A member of the gourd family, chayote (Sechium edule) is native to central Mexico and thought to be one of the oldest cultivated plants within the Western Hemisphere. While it’s commonly thought of and treated as a squash, chayote is often called a ‘vegetable pear’ and is actually a tropical fruit.
From Mexico, chayote’s popularity spread to Central America where it is a staple of daily diets. Chayote can also be found growing in exotic locales like India, China, and Hawaii. Most of the chayote consumed in the United States comes from Mexico and Costa Rica, although one variety, known as a mirliton, grows in the summer in southern Louisiana.
Most chayote are pear-shaped and sport light-green wrinkled skin, although one variety is covered in needle-like spines. Inside, the flesh is pale and firmer than a zucchini, and at the center is a large seed. Younger fruits can be eaten unpeeled and with the seed, while the riper chayote should be both peeled and seeded.
A versatile commodity, chayote can be eaten raw, boiled, sautéed, baked, or stuffed. The flavor is mild, even bland, making it an ideal ingredient for sauces and stews. It also has a long shelf life: once ripe, a chayote can sit for a few weeks before spoiling.
WAITING IN THE WINGS
More than a few other exotic fruits and vegetables are awaiting their turn in the spotlight. Among those still considered specialty items—perhaps because of cost, limited or seasonal availability, or little or no marketing—but enjoying wider appeal are feijoa, cherimoya, and guanábana.

> [THINGS TO DO]:
• a. In the text on chayote, what name is given to the variety that grows in southern Louisiana in the summer?
• b. Please resume the text on chayote, picking up right after its final sentence.

> [MATERIAL PROVIDED]:
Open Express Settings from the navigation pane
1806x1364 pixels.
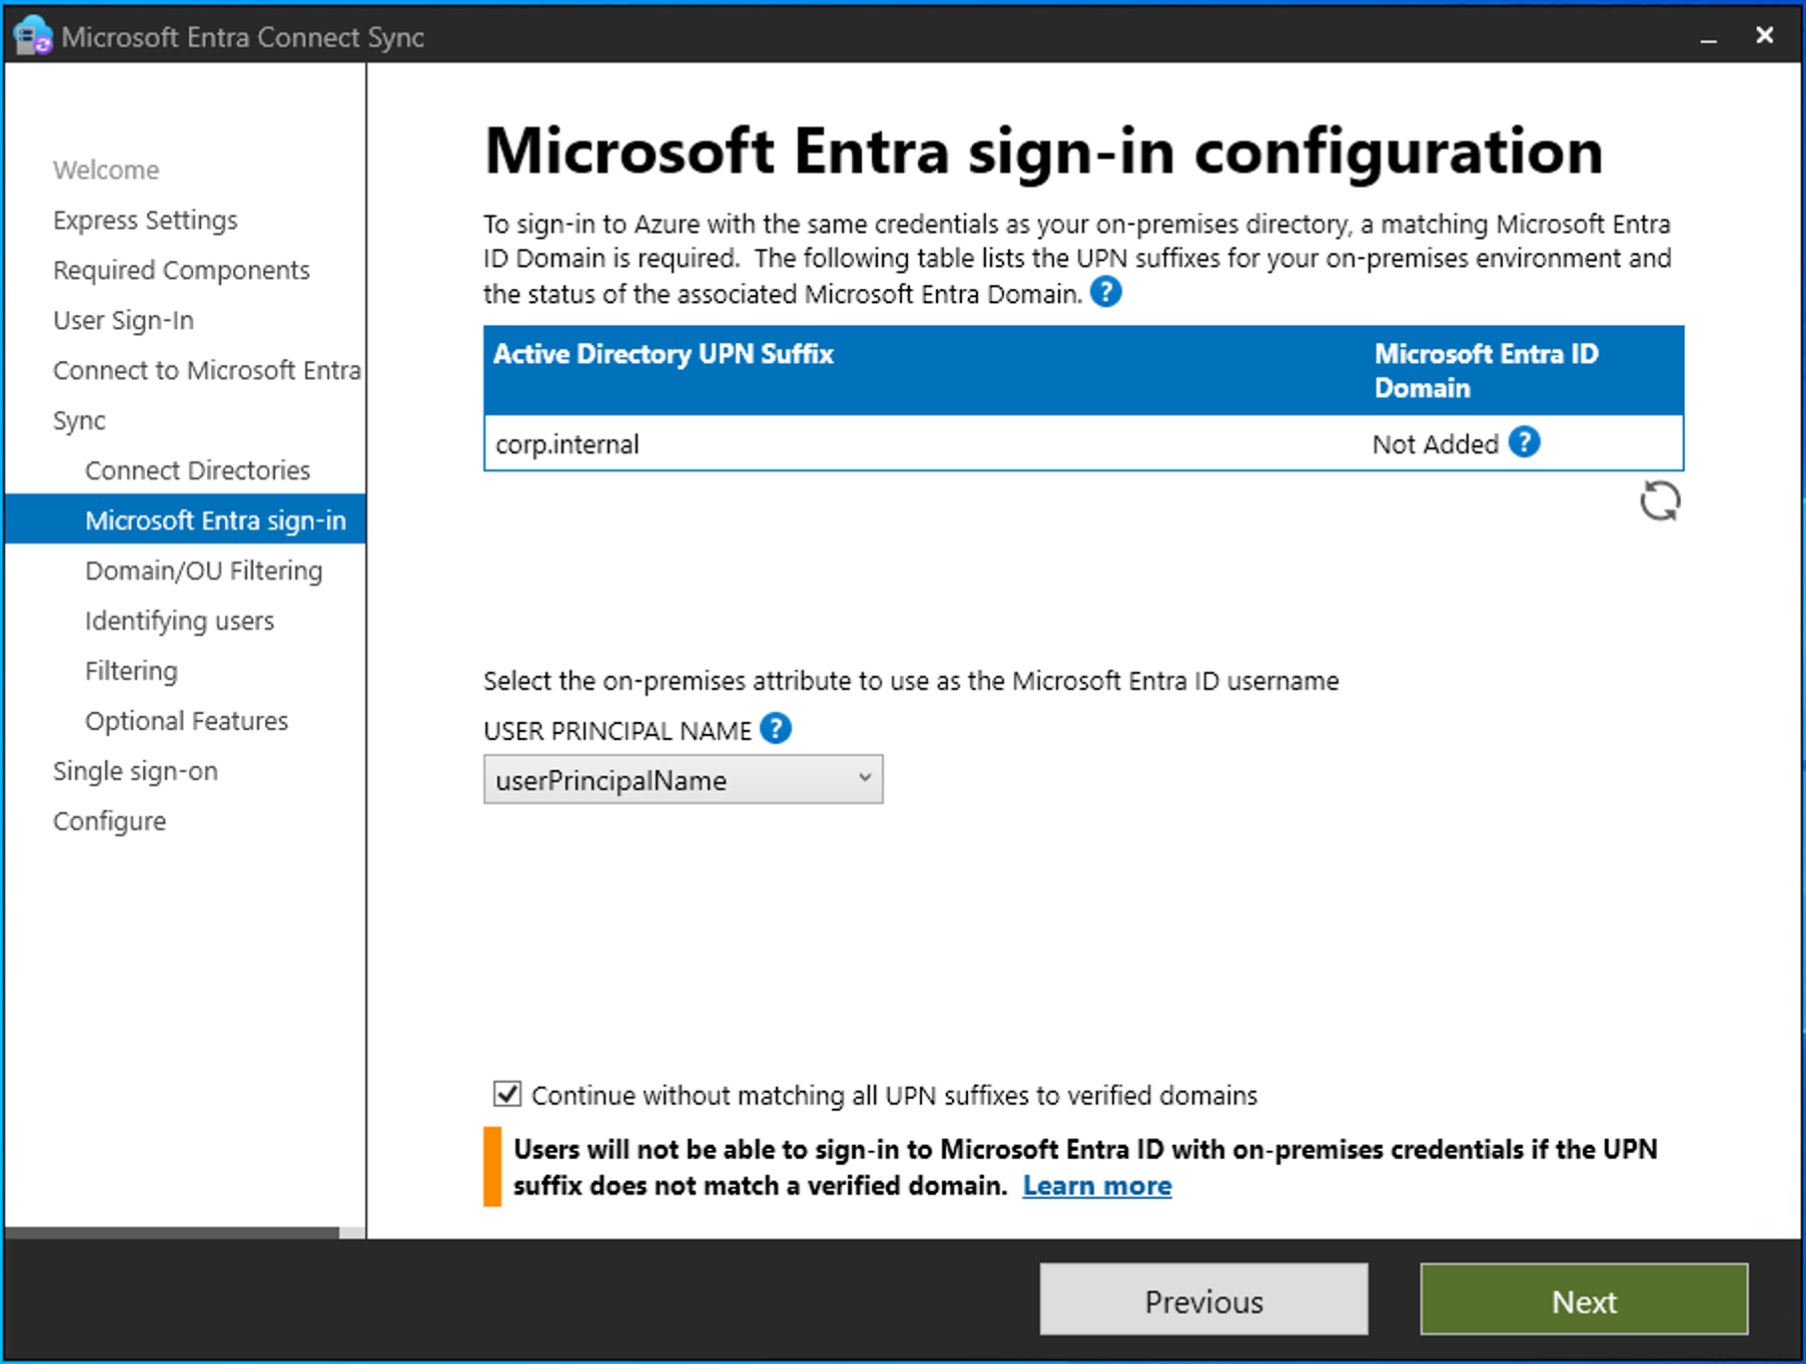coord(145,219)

> [PER-TASK OUTPUTS]:
• a. Mirliton

• b.
Feijoa, also known as the pineapple guava, is a South American plant native to southern Brazil and northern Argentina as well as parts of Uruguay, Paraguay, and Chile. It’s also grown in California, where the season runs from October to January, and is most commonly eaten raw for dessert or in salads. It’s not on everyone’s radar yet, but its popularity is increasing.
Cherimoya, on the other hand, is enjoying a boom. Noted by Mark Twain as one of the most delicious fruits known to mankind, it is also called the custard apple or sugar apple and is native to the Andes and available year-round, thanks to a growing season in Chile from June to January and in California from February to May. This fruit’s rise to the top may be thwarted by its price tag.
“Cherimoya is one of our most distributed exotic fruits in the United States,” confirms Schueller of Melissa’s/World Variety Produce. While he’s seen the origins of a trend in demand, he concedes “the expense prohibits many retailers from carrying it.” Those with a hankering for this specialty commodity can find it, mostly in Hispanic, Asian, or high-end retailers.